Given exercise:
Arrange every line of the listing below as a numbered list, skipping blank lines and omitting the pictures.

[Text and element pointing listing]
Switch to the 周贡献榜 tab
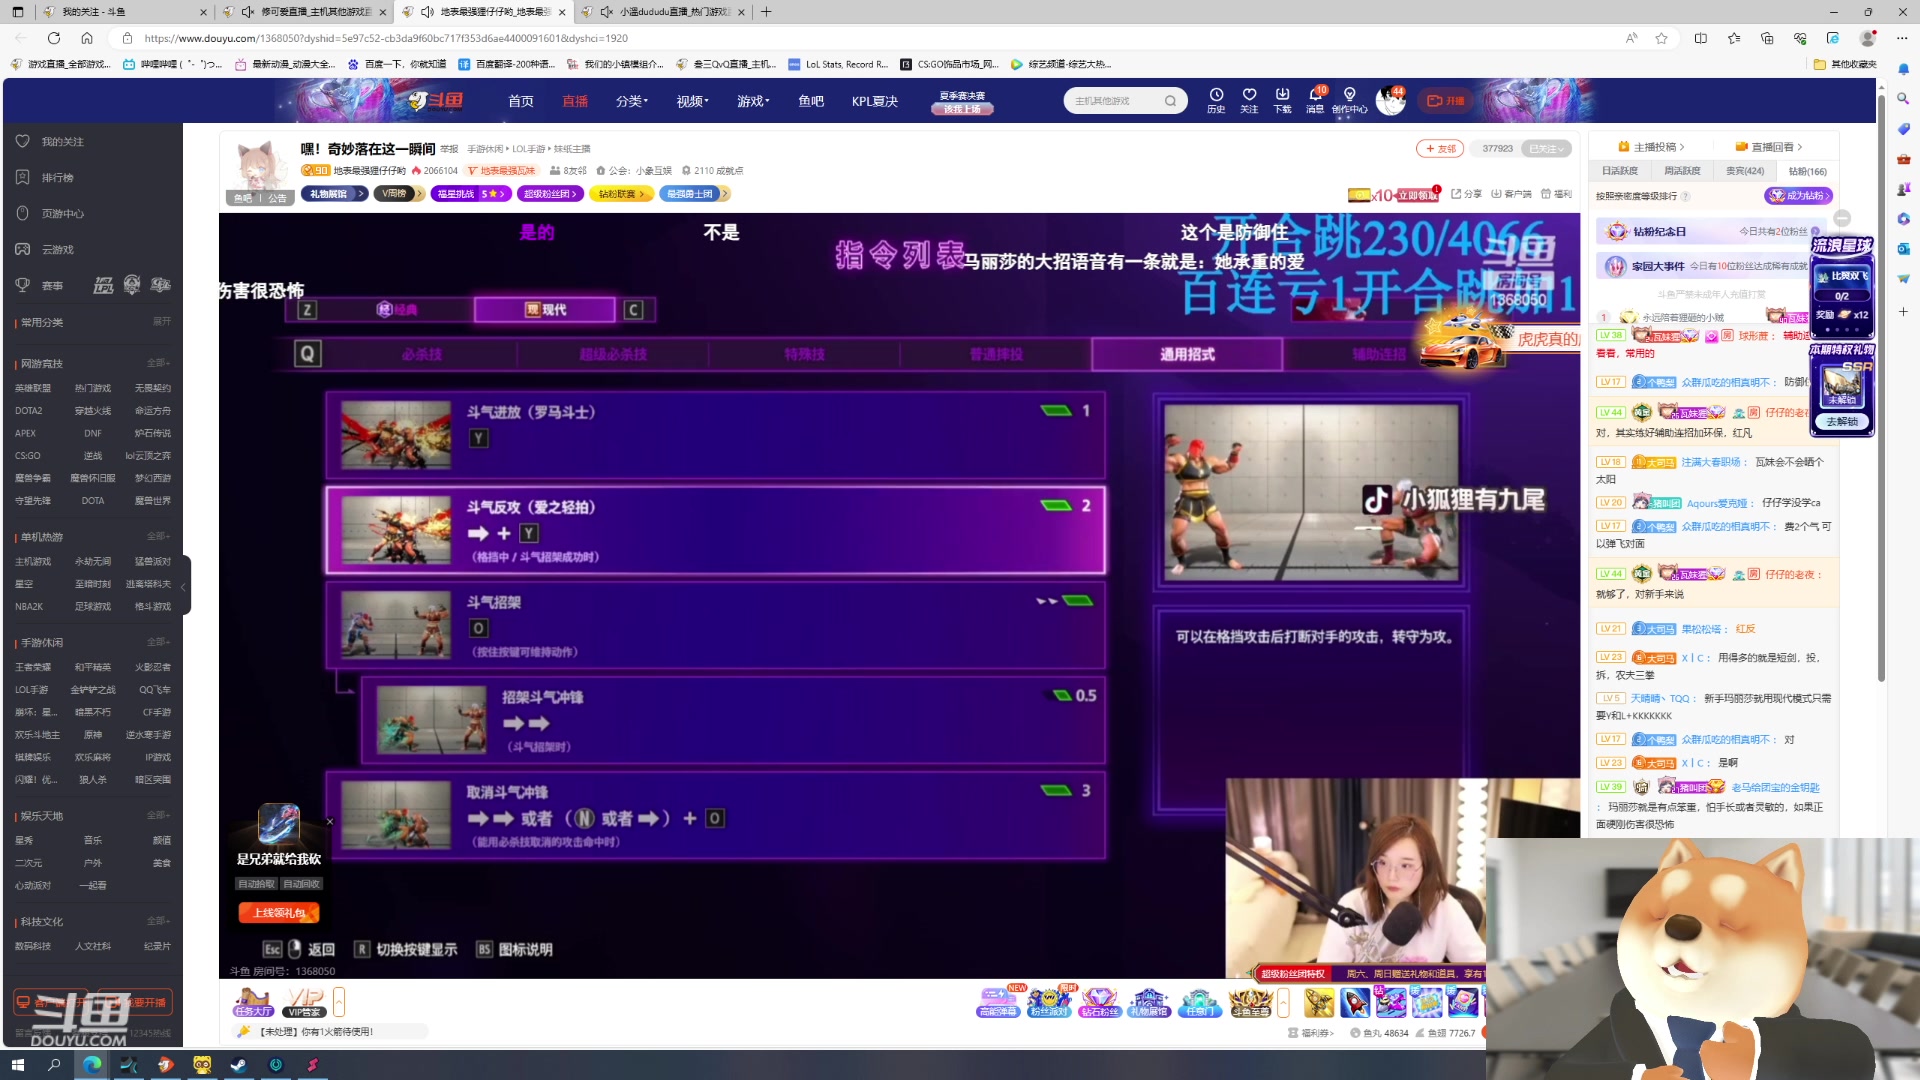Viewport: 1920px width, 1080px height. [x=1682, y=171]
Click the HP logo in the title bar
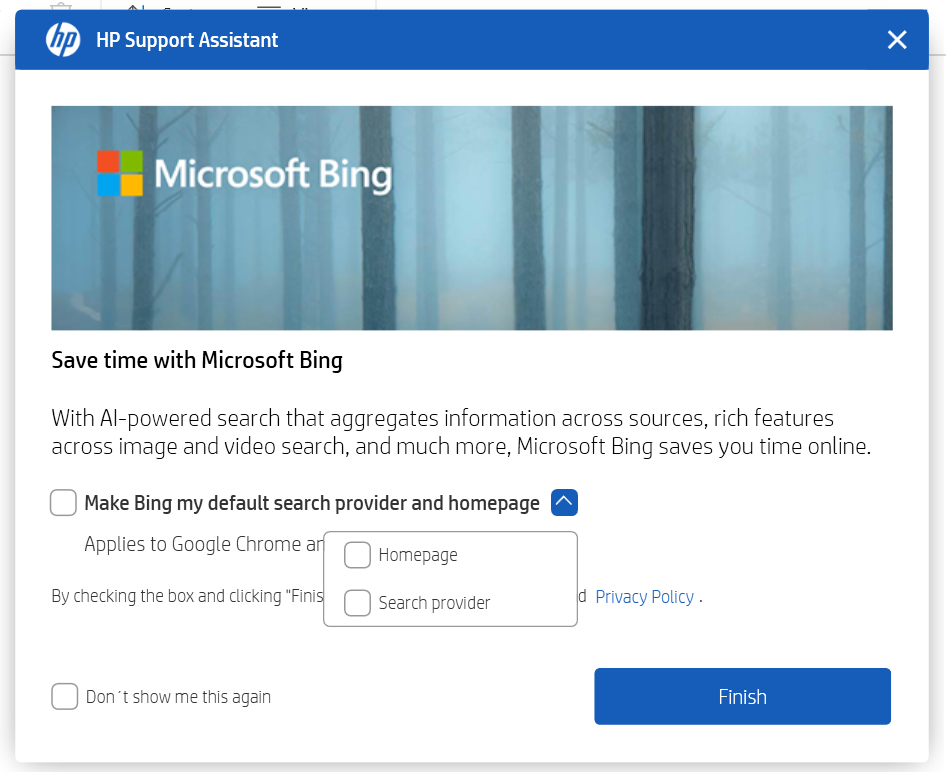Screen dimensions: 946x772 click(x=61, y=40)
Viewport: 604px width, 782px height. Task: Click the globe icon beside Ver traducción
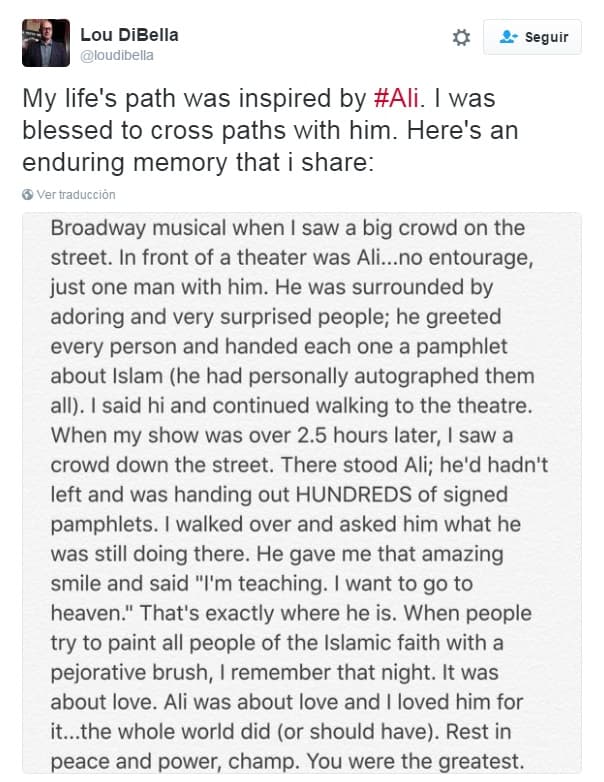(27, 194)
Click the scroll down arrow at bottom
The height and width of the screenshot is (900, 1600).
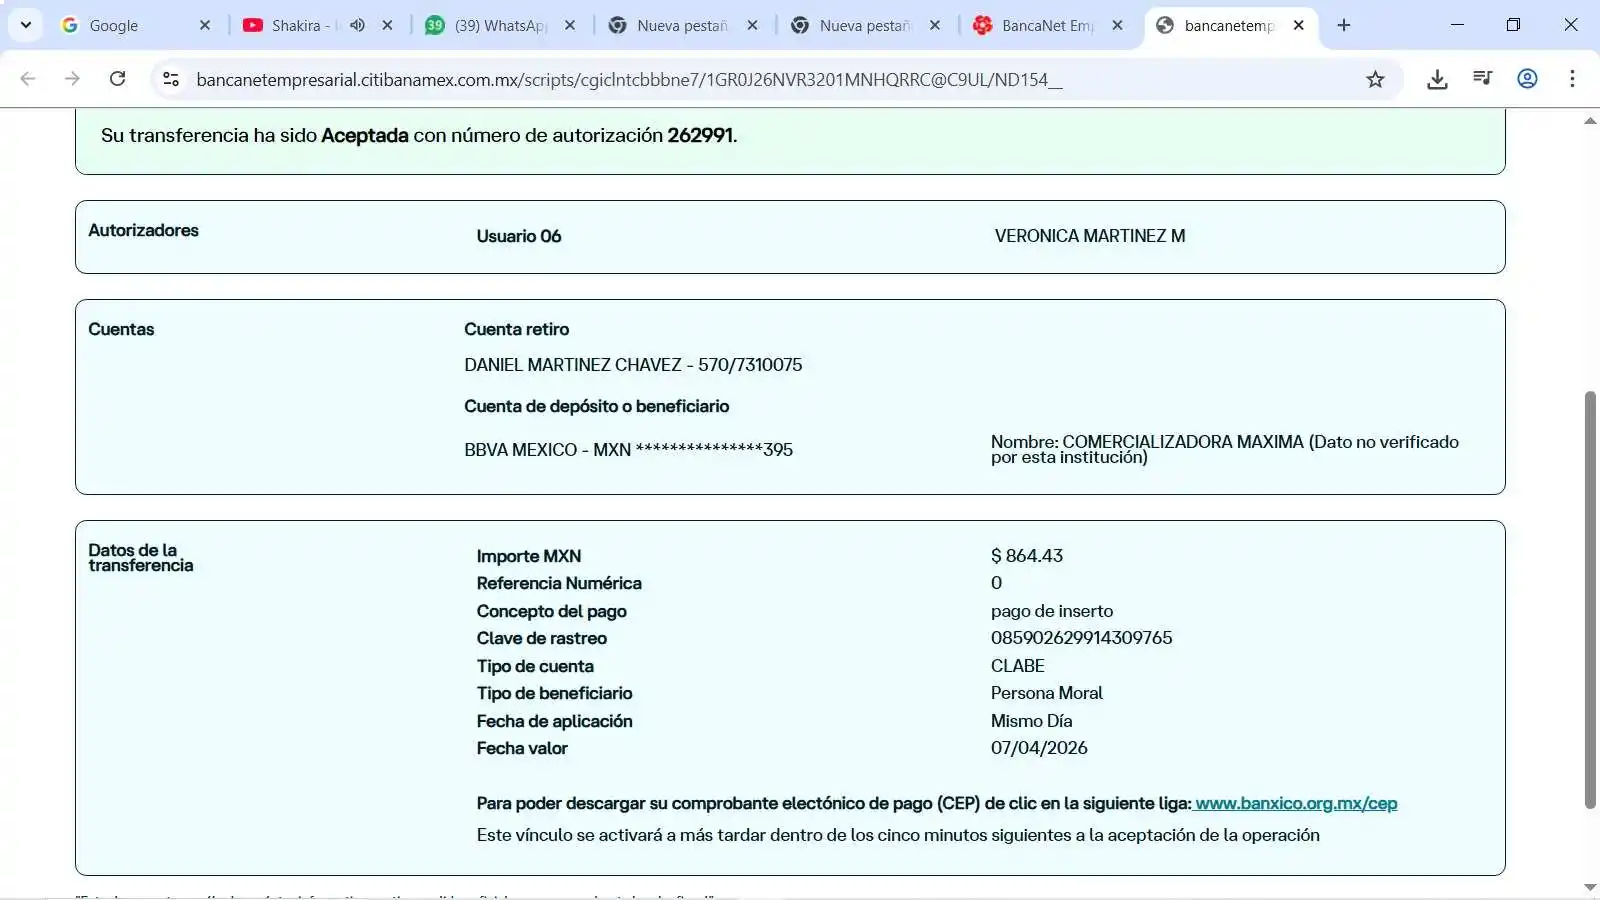1590,887

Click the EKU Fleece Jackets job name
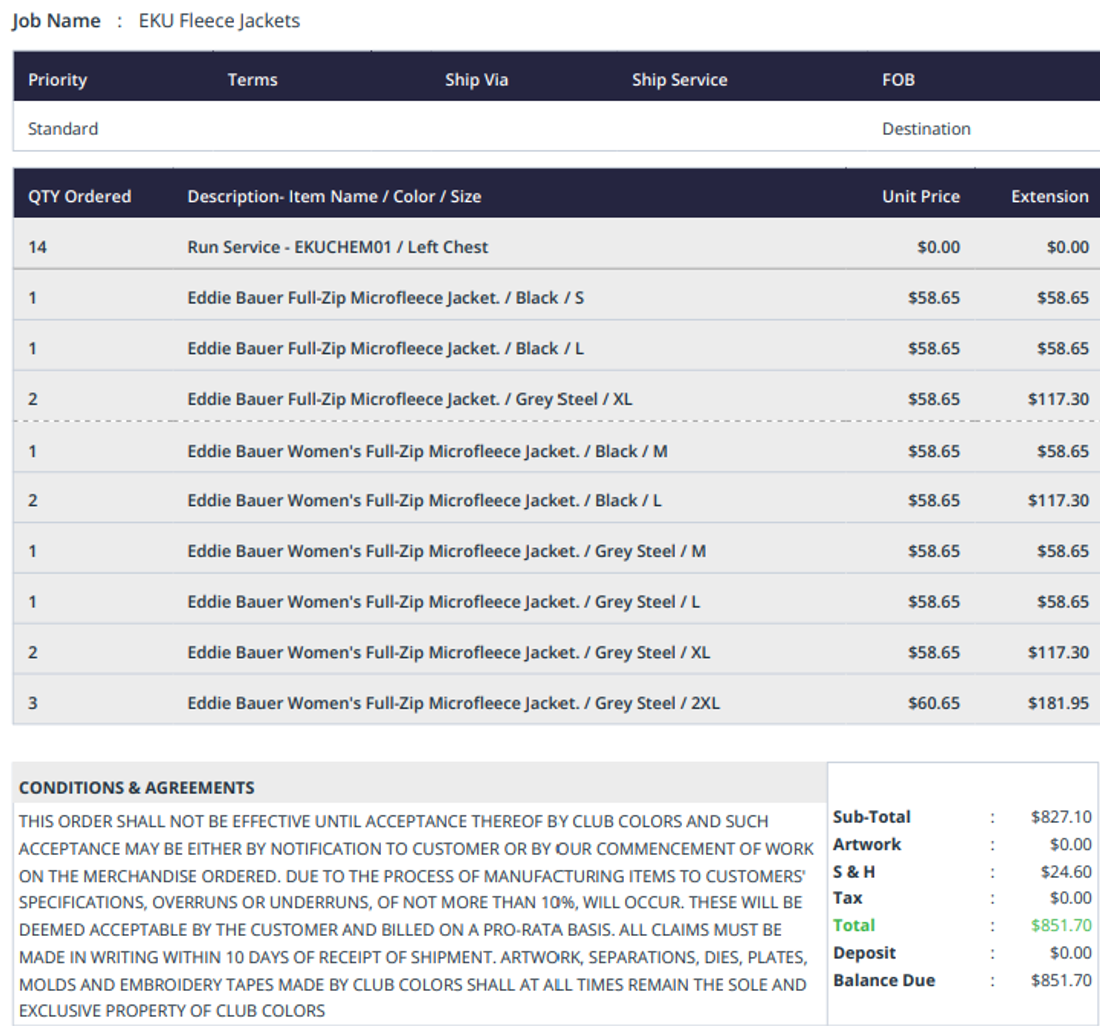tap(219, 21)
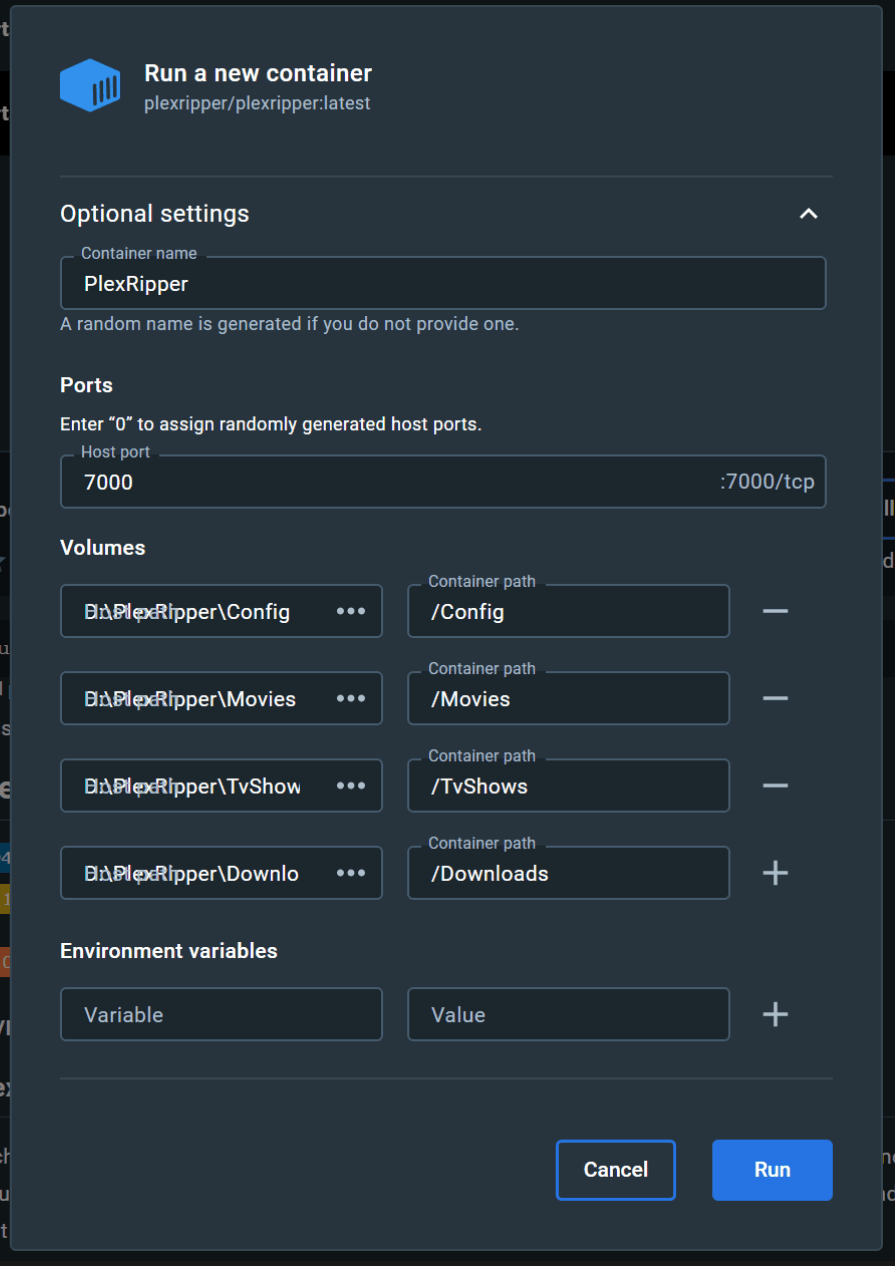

Task answer:
1. Switch to the 周贡献榜 tab
2. Viewport: 1920px width, 1080px height. [x=1682, y=171]
3. Click the HP logo in the title bar
4. Screen dimensions: 946x772 click(x=61, y=40)
5. Viewport: 604px width, 782px height. Task: Click the globe icon beside Ver traducción
6. (27, 194)
7. Click the scroll down arrow at bottom
8. The height and width of the screenshot is (900, 1600).
9. 1590,887
10. Click the EKU Fleece Jackets job name
11. tap(219, 21)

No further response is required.